Before starting work on this lab, please look at the section titled “What to turn in” at the end. You will be required to turn in a few screenshots so that I can ensure that you have actually done this lab. Knowing ahead of time what to turn in will save you from having to do it again because you lost the web page with your results!

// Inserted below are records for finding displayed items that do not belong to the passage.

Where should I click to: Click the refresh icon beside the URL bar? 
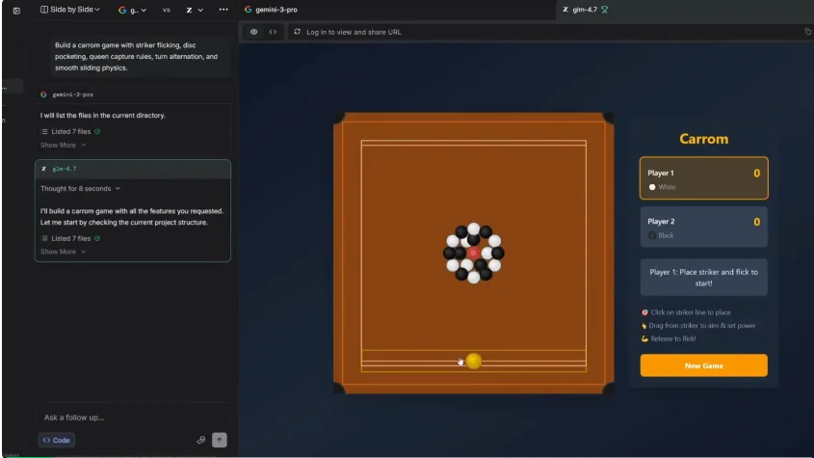click(x=297, y=32)
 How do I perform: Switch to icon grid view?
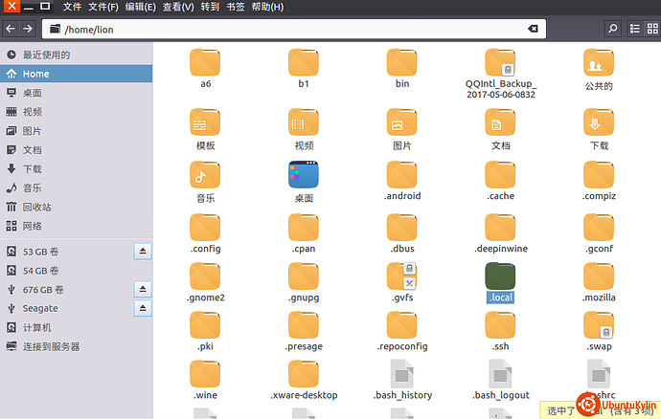pyautogui.click(x=652, y=29)
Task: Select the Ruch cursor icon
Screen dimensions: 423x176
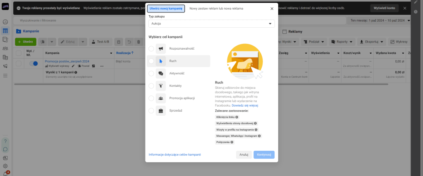Action: (161, 61)
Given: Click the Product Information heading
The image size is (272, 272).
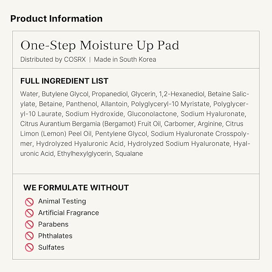Looking at the screenshot, I should 56,19.
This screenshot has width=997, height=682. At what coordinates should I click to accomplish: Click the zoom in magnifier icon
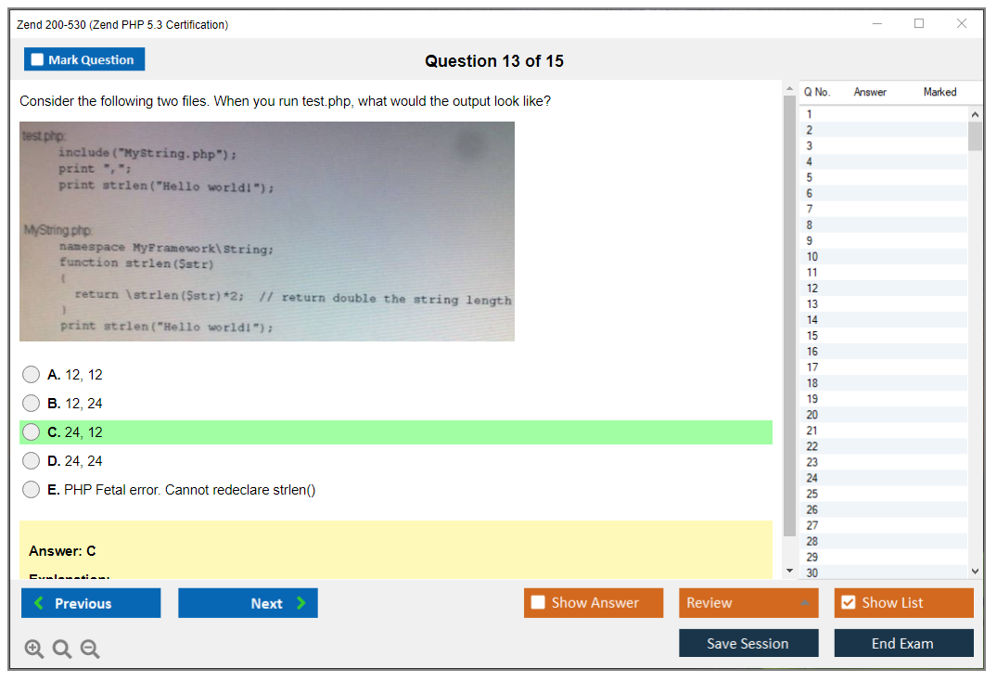point(34,650)
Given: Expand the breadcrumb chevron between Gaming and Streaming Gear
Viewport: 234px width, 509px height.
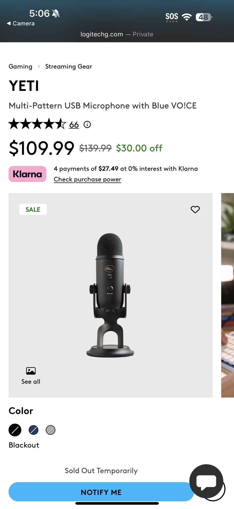Looking at the screenshot, I should click(39, 66).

This lab will follow a series of steps that you might be expected to do if you were researching variants in a gene, except you will do it all in silico (the biological term for “by computer”). Specifically, we will obtain DNA sequence data from a database and use it to predict the exact location of a gene. We will then locate sites within the gene in which there are known variants in our population. We’ll then go through the process of designing PCR primers appropriate for amplifying a region of this gene, conducting the PCR, doing a restriction digest to distinguish between 2 alleles, and visualizing the DNA on a gel. The steps we’ll take are outlined in Fig 2.1.
Figure 2.1: Flow chart for PTC lab
Transmitting a signal from outside to inside our cells is often accomplished by a class of proteins called G-protein-coupled receptors (GPCRs). These molecules are transmembrane proteins that bind to particular ligands. When a ligand is bound by a GPCR on the outside of the cell, they set off a cascade of events within the cell. These events may involve inducing the cell to manufacture particular proteins or starting a nerve impulse (action potential) to the brain.
In the case of taste, humans have dozens of genes that code for GPCRs that specifically bind to bitter- tasting ligands in our food. One of these genes is called TAS2R38. Within this gene, there are 3 single nucleotide polymorphisms (SNPs) that are commonly found in the population and affect the ability to taste phenylthiocarbamide (PTC). Most people have one of two alleles, often referred to as PAV or AVI due to the amino acids coded for at these sites.
| Position (bp) | Position (AA) | Taster DNA | Taster AA | Non-Taster DNA | Non-Taster AA |
|---|---|---|---|---|---|
| 145 | 49 | C | Pro | G | Ala |
| 785 | 262 | C | Ala | T | Val |
| 886 | 296 | G | Val | A | Ile |
in this lab, we will download the sequences to the TAS2R38 gene and develop a molecular test to determine whether individuals are able to taste PTC.
The National Institute of Health (NIH) contains a division called the National Center for Biotechnology Information (NCBI). NCBI runs a massive database that, as of 2020, contains \(8.2 \times 10^{12}\) (8 trillion) DNA bases from all sorts of different organisms that have been submitted from researchers around the world. NCBI shares data with similar organizations in other countries and makes data freely available.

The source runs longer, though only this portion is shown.